→ **Exercise prompt**: Write out the stretch of lines below that begins at the line with "The width and height of the screenshot is (1072, 703)." and ends at the line with "Select the Model", including both, exactly as given and nothing more.

Saved data entries

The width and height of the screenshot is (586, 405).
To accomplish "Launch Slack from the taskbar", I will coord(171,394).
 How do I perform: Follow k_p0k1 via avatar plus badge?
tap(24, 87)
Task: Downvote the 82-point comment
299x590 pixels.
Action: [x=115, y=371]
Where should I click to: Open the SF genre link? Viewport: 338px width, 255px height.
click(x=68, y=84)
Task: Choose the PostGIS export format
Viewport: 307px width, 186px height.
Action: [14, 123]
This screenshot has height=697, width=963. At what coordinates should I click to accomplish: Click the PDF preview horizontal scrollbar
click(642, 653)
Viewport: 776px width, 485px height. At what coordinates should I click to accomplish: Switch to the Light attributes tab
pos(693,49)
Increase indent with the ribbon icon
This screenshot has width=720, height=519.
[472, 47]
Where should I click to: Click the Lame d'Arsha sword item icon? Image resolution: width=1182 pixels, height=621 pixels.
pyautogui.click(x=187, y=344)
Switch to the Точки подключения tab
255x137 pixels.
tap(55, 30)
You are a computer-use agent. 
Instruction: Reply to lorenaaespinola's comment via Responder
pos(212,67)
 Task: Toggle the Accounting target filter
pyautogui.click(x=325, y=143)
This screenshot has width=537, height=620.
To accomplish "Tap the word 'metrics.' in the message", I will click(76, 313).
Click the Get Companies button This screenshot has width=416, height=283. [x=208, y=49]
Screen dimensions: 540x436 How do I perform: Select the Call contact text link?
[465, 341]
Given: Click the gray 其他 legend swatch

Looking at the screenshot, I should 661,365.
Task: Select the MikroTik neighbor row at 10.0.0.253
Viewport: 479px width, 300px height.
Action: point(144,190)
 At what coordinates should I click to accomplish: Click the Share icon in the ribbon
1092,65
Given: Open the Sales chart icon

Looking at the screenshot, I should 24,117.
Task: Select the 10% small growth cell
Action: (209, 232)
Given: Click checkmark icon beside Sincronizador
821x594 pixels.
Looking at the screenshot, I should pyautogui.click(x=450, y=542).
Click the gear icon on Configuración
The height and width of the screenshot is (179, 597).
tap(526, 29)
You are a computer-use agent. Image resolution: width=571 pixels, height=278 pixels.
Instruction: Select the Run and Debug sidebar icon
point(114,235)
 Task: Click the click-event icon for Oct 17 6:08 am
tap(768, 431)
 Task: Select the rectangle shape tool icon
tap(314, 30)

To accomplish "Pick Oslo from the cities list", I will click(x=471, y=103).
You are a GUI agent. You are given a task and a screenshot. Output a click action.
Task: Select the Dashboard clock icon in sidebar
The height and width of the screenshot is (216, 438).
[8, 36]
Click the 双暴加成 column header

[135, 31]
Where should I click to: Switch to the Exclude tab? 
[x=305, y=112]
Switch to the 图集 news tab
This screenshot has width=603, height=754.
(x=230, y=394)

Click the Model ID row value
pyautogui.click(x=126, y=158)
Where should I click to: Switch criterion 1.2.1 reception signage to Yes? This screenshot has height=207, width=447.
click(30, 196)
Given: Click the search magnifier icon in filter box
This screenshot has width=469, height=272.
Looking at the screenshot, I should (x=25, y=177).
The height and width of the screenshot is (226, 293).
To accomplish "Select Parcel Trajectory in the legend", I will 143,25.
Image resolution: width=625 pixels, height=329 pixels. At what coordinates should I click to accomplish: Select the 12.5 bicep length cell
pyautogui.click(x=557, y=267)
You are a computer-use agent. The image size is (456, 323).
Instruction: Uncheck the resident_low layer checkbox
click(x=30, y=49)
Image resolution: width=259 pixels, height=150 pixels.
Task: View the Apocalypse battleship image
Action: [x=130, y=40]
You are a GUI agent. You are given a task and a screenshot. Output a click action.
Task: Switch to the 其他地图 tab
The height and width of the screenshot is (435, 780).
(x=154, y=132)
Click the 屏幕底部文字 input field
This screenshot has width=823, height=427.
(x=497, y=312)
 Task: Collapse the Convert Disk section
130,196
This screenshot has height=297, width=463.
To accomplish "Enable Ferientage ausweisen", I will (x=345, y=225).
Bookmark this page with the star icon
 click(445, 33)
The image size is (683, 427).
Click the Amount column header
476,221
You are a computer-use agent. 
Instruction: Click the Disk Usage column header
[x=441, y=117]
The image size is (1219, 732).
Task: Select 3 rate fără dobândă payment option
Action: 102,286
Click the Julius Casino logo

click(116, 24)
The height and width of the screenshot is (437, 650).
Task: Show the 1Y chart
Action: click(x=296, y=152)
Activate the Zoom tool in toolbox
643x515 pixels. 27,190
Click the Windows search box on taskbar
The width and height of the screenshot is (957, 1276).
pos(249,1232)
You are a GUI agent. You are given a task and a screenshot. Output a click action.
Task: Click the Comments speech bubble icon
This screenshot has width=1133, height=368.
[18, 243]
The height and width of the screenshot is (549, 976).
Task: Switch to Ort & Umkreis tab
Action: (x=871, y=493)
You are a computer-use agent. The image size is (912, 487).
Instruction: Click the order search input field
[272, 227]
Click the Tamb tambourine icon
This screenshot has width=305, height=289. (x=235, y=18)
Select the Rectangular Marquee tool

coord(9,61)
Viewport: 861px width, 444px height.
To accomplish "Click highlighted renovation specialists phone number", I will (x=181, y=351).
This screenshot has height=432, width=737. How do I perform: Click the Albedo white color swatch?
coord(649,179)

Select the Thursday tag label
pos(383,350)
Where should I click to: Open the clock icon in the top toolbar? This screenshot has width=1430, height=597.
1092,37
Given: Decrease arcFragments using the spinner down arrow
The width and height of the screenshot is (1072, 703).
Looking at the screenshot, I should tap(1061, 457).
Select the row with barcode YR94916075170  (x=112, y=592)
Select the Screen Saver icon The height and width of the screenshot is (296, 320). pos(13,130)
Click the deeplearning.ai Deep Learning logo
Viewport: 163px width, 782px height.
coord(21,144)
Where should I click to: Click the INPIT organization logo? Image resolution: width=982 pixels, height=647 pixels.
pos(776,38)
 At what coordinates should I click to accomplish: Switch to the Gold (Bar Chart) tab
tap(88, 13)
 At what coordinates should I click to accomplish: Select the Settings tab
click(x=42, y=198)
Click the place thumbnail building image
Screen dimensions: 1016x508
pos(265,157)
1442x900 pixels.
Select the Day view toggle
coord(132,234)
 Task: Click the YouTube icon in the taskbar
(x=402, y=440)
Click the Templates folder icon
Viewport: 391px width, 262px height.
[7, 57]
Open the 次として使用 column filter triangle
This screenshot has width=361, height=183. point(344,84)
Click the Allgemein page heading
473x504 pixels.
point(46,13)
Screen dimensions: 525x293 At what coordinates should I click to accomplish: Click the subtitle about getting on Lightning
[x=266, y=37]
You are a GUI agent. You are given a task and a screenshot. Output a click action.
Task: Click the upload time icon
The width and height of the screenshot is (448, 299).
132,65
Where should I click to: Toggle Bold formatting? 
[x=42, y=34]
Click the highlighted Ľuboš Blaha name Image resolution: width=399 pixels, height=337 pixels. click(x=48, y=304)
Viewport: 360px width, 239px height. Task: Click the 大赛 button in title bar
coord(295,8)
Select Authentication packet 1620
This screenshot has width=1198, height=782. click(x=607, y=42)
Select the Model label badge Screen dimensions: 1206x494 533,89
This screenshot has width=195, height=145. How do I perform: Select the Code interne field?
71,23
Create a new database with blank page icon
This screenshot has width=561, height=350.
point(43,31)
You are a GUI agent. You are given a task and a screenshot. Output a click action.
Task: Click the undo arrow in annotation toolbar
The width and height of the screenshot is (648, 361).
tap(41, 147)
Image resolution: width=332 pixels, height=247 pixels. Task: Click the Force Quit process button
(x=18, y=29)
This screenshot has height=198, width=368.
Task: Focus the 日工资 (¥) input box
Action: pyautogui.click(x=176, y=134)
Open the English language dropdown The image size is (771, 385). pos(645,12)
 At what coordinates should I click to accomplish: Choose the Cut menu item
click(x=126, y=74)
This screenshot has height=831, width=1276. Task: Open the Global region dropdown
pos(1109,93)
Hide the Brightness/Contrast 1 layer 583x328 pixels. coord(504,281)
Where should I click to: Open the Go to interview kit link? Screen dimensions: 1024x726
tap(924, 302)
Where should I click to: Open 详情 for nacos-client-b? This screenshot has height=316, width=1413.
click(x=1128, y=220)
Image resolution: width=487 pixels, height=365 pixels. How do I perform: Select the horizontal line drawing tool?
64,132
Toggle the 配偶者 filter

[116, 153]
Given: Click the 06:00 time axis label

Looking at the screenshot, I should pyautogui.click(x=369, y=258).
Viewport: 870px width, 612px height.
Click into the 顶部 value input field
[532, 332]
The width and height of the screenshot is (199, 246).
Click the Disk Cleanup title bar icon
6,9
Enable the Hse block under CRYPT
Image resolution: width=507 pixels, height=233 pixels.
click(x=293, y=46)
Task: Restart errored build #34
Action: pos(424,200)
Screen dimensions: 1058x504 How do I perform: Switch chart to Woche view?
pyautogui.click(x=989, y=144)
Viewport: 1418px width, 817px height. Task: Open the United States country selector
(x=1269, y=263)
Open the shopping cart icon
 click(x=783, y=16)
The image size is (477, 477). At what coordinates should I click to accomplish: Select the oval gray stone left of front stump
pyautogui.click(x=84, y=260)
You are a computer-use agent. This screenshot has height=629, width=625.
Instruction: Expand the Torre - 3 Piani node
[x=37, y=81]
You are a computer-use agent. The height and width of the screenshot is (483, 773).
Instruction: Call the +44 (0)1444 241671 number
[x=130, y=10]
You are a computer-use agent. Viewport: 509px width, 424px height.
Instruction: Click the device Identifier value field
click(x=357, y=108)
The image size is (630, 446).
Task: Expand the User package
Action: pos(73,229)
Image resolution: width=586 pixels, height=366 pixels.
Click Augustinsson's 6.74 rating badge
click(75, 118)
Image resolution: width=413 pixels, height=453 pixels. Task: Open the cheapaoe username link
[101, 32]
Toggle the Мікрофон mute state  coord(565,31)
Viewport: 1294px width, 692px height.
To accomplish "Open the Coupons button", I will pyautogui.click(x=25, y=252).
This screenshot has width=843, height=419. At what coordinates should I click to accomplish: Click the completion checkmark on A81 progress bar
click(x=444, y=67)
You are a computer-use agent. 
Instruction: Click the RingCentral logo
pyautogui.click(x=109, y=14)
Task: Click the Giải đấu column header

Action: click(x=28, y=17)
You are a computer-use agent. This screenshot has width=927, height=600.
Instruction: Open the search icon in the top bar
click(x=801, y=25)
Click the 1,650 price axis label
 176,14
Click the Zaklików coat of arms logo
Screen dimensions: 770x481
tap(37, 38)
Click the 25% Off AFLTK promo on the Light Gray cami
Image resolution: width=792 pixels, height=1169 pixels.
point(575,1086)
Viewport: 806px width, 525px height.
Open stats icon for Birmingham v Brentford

→ **Answer to this problem**:
The width and height of the screenshot is (1072, 703).
Looking at the screenshot, I should tap(1061, 457).
Select the row with barcode YR94916075170  (x=112, y=592)
Select the Screen Saver icon The height and width of the screenshot is (296, 320). pos(13,130)
Click the deeplearning.ai Deep Learning logo
Viewport: 163px width, 782px height.
coord(21,144)
Where should I click to: Click the INPIT organization logo? Image resolution: width=982 pixels, height=647 pixels.
pos(776,38)
 At what coordinates should I click to accomplish: Switch to the Gold (Bar Chart) tab
tap(88, 13)
 At what coordinates should I click to accomplish: Select the Settings tab
click(x=42, y=198)
Click the place thumbnail building image
Screen dimensions: 1016x508
pos(265,157)
1442x900 pixels.
Select the Day view toggle
coord(132,234)
 Task: Click the YouTube icon in the taskbar
(x=402, y=440)
Click the Templates folder icon
Viewport: 391px width, 262px height.
[7, 57]
Open the 次として使用 column filter triangle
This screenshot has width=361, height=183. point(344,84)
Click the Allgemein page heading
473x504 pixels.
point(46,13)
Screen dimensions: 525x293 At what coordinates should I click to accomplish: Click the subtitle about getting on Lightning
[x=266, y=37]
You are a GUI agent. You are given a task and a screenshot. Output a click action.
Task: Click the upload time icon
The width and height of the screenshot is (448, 299).
132,65
Where should I click to: Toggle Bold formatting? 
[x=42, y=34]
Click the highlighted Ľuboš Blaha name Image resolution: width=399 pixels, height=337 pixels. click(x=48, y=304)
Viewport: 360px width, 239px height. Task: Click the 大赛 button in title bar
coord(295,8)
Select Authentication packet 1620
This screenshot has width=1198, height=782. click(x=607, y=42)
Select the Model label badge Screen dimensions: 1206x494 533,89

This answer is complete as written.